-- PASSAGE SHOWN follows --
WR: Habib has replaced the word ‘human capital’ with ‘student centricity’. The objective is to create an institution that views its student body as an intellectual asset. This may not be the case in other universities that are only invested in the programme they are delivering, and that is an adjustment they have to make. In the workplace, while lip service is paid in terms of developing people as assets, there is not a lot of evidence about how that investment is made and this is a conversation that needs to happen between academia and industry, especially in terms of how we can give credence and visibility to the idea of people as actual assets.
A: To what extent is your liberal arts programme focused on South Asia? Conventional liberal arts programmes tend to put the emphasis on Western thinkers, philosophers, musicians, poets and so on. Have you been able to skew some of the curricula towards being more localised, and is there enough research and source material to be able to do so?
-- PASSAGE SHOWN concluded --
-- RECORDED INFORMATION follows --
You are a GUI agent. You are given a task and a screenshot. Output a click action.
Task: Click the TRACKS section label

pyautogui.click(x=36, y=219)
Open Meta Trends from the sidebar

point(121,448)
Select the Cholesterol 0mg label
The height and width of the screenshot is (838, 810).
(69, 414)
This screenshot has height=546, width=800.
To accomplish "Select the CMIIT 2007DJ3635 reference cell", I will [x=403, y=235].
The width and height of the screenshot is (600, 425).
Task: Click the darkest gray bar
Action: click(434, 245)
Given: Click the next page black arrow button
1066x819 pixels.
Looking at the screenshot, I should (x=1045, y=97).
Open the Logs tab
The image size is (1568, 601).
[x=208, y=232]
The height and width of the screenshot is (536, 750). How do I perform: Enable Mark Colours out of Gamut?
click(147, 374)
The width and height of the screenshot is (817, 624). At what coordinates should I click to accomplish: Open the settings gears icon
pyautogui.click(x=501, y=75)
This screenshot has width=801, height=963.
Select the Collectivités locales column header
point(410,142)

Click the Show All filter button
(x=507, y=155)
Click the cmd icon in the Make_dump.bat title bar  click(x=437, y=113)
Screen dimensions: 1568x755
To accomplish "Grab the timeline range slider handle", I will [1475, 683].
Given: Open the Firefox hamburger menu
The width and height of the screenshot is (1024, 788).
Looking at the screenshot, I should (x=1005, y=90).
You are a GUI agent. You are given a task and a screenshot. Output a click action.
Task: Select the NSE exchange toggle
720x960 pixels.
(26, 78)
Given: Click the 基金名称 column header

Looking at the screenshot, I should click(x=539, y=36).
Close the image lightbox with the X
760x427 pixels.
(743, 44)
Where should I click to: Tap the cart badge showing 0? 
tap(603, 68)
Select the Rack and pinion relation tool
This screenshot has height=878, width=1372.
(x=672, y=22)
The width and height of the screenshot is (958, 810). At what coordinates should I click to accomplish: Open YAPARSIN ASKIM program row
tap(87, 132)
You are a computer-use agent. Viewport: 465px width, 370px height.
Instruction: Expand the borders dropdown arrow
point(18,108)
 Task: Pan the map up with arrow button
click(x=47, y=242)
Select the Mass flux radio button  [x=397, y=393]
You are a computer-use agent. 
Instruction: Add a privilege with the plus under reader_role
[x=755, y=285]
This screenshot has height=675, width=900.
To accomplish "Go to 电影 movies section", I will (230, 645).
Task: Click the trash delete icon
-- RECORDED INFORMATION concluded --
== WORK ITEM ==
Reproduce the interview excerpt word for word, starting with "WR: Habib has" and going on through "as actual assets.". The data here stands apart from the interview excerpt and is unrelated to it.

== ANSWER BOX ==
WR: Habib has replaced the word ‘human capital’ with ‘student centricity’. The objective is to create an institution that views its student body as an intellectual asset. This may not be the case in other universities that are only invested in the programme they are delivering, and that is an adjustment they have to make. In the workplace, while lip service is paid in terms of developing people as assets, there is not a lot of evidence about how that investment is made and this is a conversation that needs to happen between academia and industry, especially in terms of how we can give credence and visibility to the idea of people as actual assets.